Democratic Congressman Ron Klein voted to end the military ban on out gays. Republican Allen West doesn’t think gays belong in the military at all, closeted or otherwise.

For most self-respecting gay men and women, LGBT rights are not the only issue we vote on, but they ARE a part of the mix. Messrs. Tsien and Ryskewecz fail to understand this.

MARC PAIGE

It is assumed that all Gays are Democrat voters except for a very few who are super rich. I am neither; but I am a Gay Republican business woman who recognizes that finally a greater number of gays and lesbians know that the GLBT political class and the Obama Democrats will say anything to scare us into the voter’s booth determined that we pull the Democrat lever.

“No funding for AIDS!” “No marriage equality!” “Rampant homophobia…”… goes the mantra. But most of it is a big lie and just because I am a lesbian does not mean I have to live a life of relentless left-wing lies. AIDS funding does not disappear with GOP majorities, and at least half of Republicans believe in civil unions. In fact, the lead attorney in overturning California’s Proposition 8 to ban same-sex marriage is also an out-spoken movement conservative.

We need a dramatic reduction in the federal government. The Post Office is technologically obsolete. The Commerce Department and Small Business Administration create neither jobs nor business; they are merely edifices of pretentiousness. The Health and Human Services Department is already duplicated at the state and local level. The Department of Education in Washington, D.C. has no student contact while its only real interest is in keeping inferior performing teachers employed in order to get their union dues, which are aimed at running class warfare ads during campaign time.

I want a country that is driven by ethical, democratic capitalism and puts people back to work. Our federal and state governments are out of control and run by greedy public-sector employee unions. Our government has tens of billions of dollars of unfunded pension obligations for which we, the taxpayer are liable. The career politicians have bankrupt Social Security and Medicare to the point where the government is the equivalent to 200 Enrons.

When all the votes are counted, we are going to find out that a lot of Gays and Lesbians became politically mature, wised up and voted Republican.

– D. A. ROBERTSON

To read the diatribe of “former Democrat”, you might believe that the economic history of the U.S. extends back only to January 20, 2009 (the day that President Obama was inaugurated.)

The fact is (Glen Beck notwithstanding) that the U.S. economy was under the policies and oversight of Republican Congressional control from 1995 to 2009, and the Presidency also was controlled by Republicans from 2001 to 2009.

Federal taxes are now the same rates as during the Bush years. And, deficits? Despite the fact of a budget surplus at the end of the Clinton presidency, and at least six Bush years of (artificially) booming economy, the Republican Congress and President always turned in annual deficits of several hundred $$Billion…and that was in good economic times!

Bailouts?
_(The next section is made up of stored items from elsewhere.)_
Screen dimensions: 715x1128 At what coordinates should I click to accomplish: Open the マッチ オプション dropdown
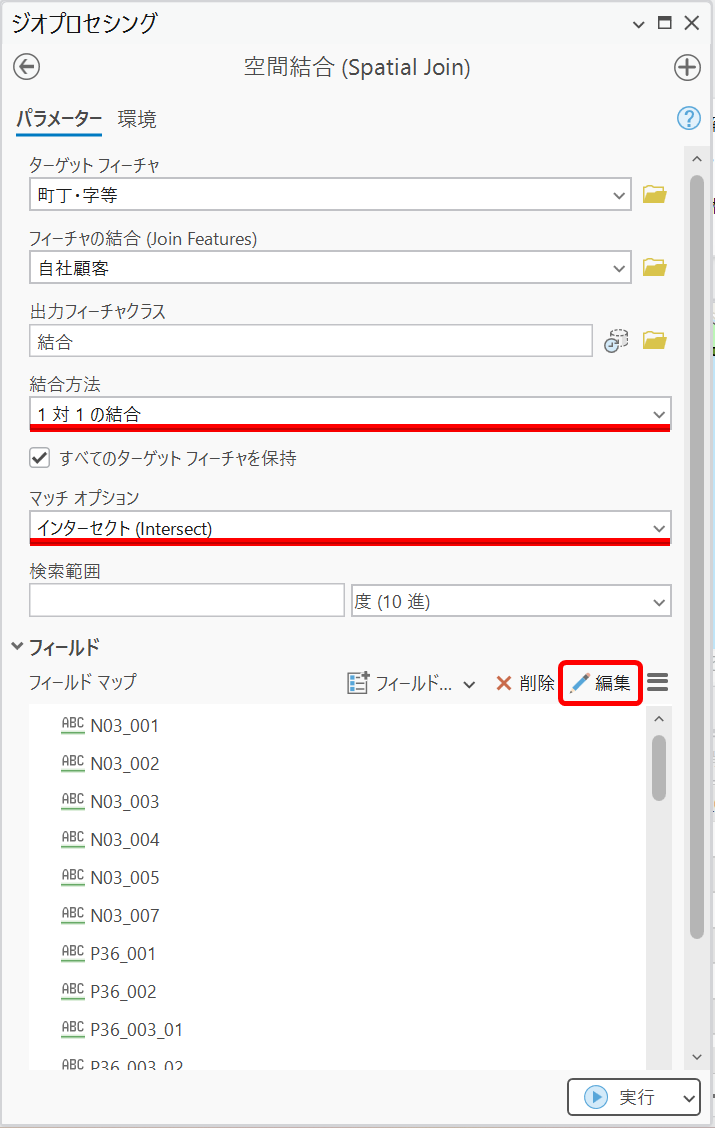point(350,528)
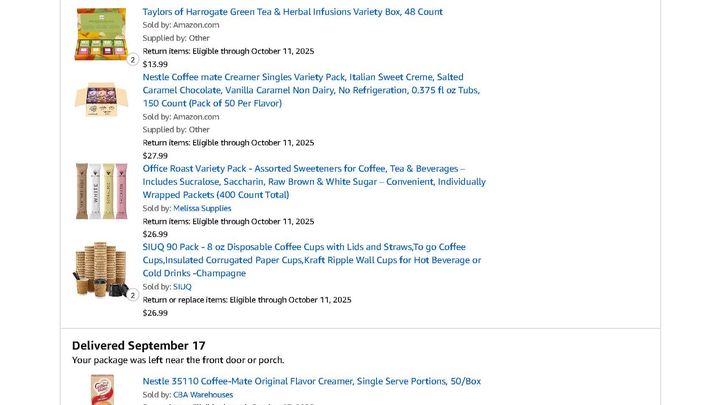
Task: Visit CBA Warehouses seller page
Action: [203, 395]
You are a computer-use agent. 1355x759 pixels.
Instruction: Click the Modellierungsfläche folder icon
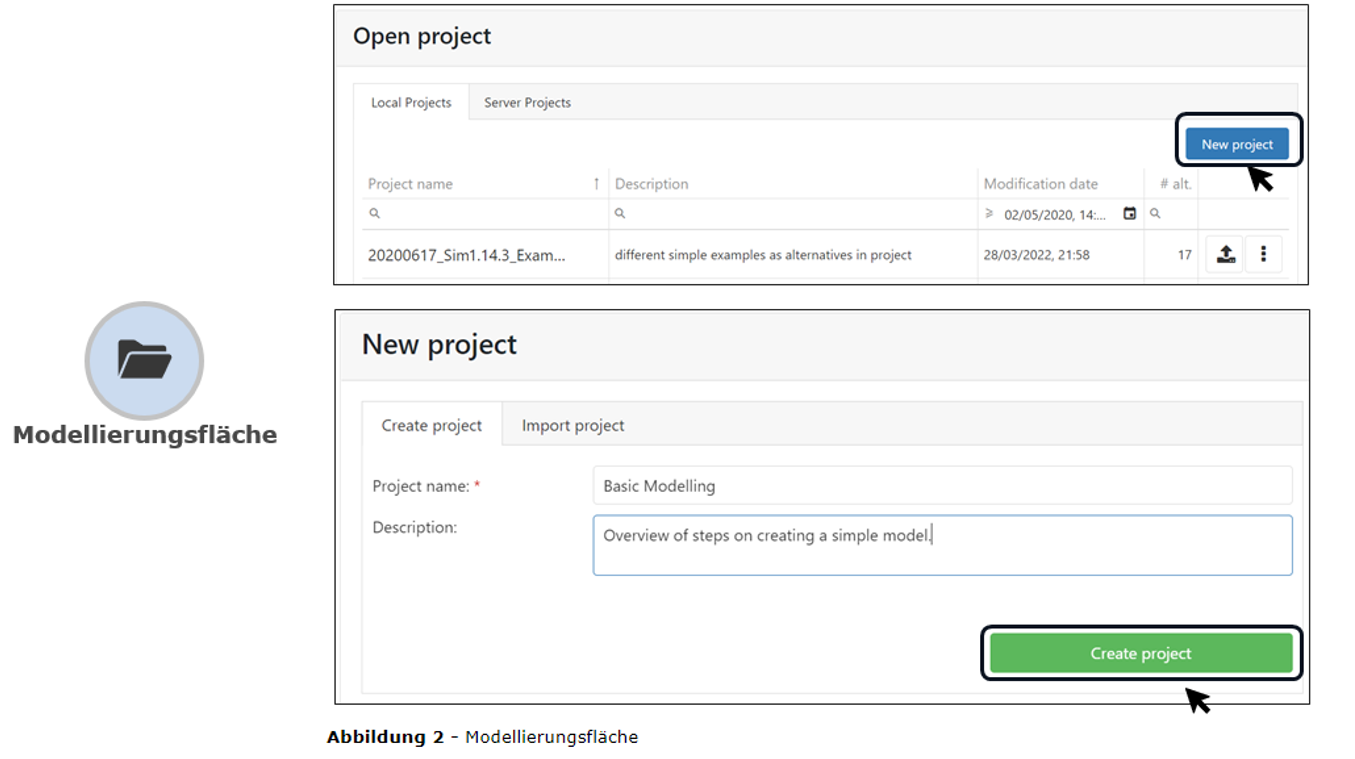click(x=144, y=360)
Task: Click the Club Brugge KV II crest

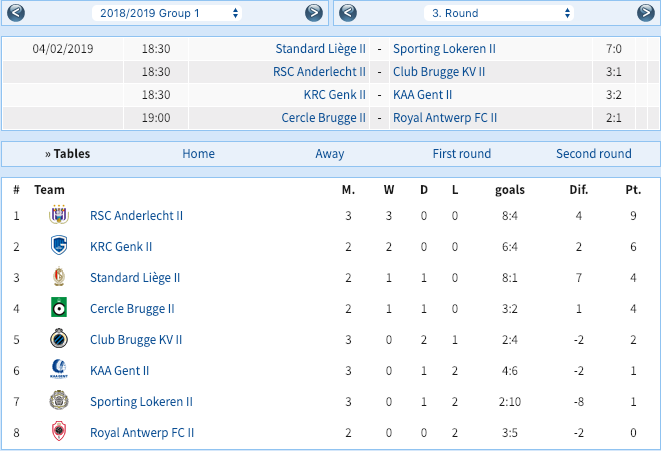Action: point(59,339)
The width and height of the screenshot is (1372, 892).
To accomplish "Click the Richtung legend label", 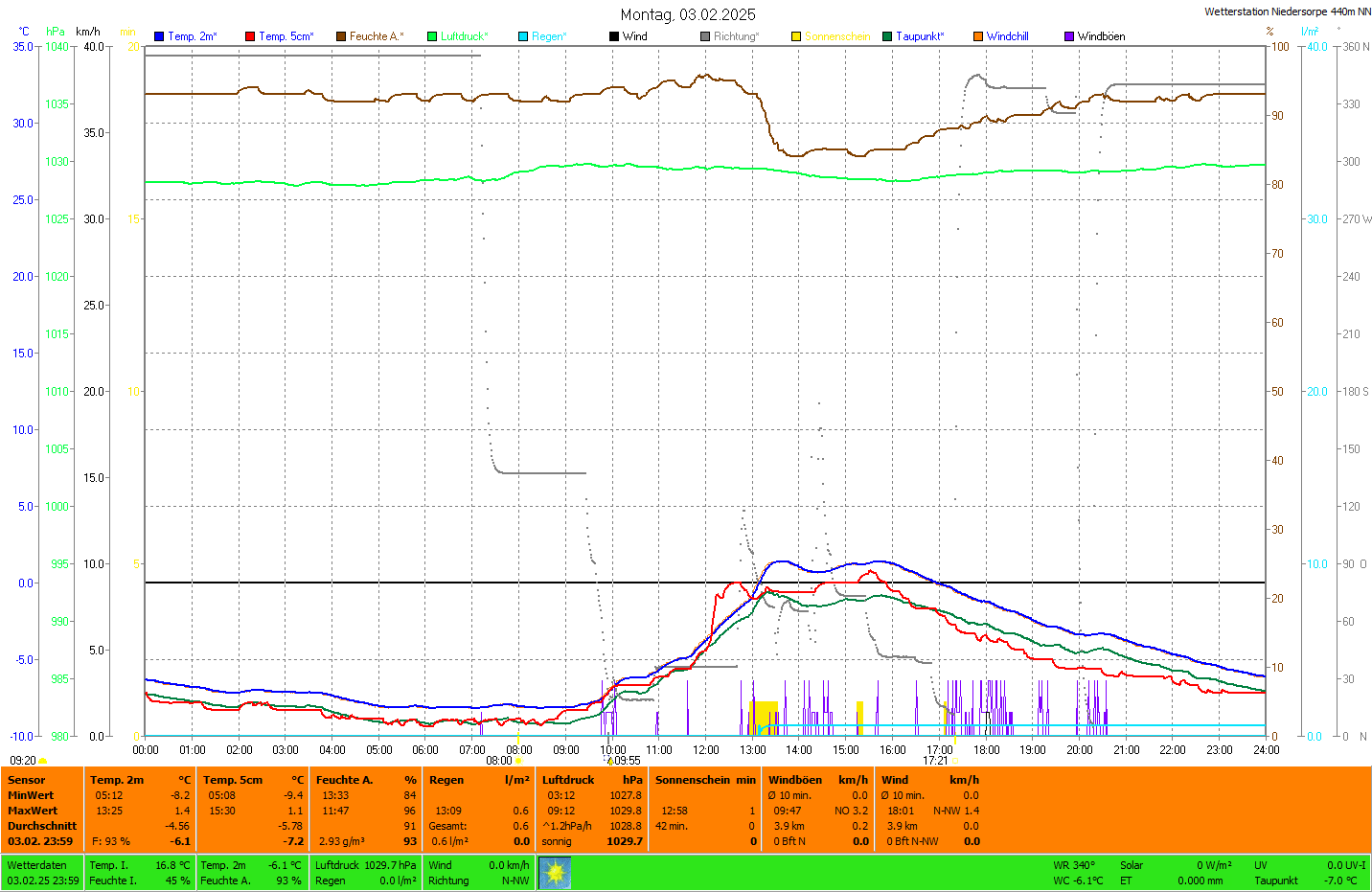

Those were largely initiated by Bush, and his Goldman Sachs Treasury Secretary Henry Paulsen, to the tune of $700 Billion…all cheerfully funded and added to the deficit (lent back to us!) by the heirs of Mao Tse Tung of modern day China! (Take a look in the mirror, next time you shop at Wal-Mart, if you are looking for someone to blame for 10% unemployment in the U.S.! Try to find something at Wal-Mart that is not made in China!)

The shameful $150 Billion dollar bailout of AIG, by President Bush, ended up largely in the pockets of fat cat hedge funds and banks, and Wall Streeters, as payouts, after AIG stupidly “insured” the value of junk bonds, (which were magically rated AAA by Moody’s et al.) Our Bush-era economic system was raped and pillaged over and over, without a single kiss…no flowers…and obviously no respect the next day…since the same cast of characters wants yet another chance to stick it to us.

Mr. Former Democrat is entitled to his own opinions, but not his own facts. A huge herd of elephants roamed this country for most of the past ten years, and left massive dung piles everywhere. And, who is left to clean up the mess, and who is to be blamed for the lingering stench? Mr. Former has invented his own facts on that.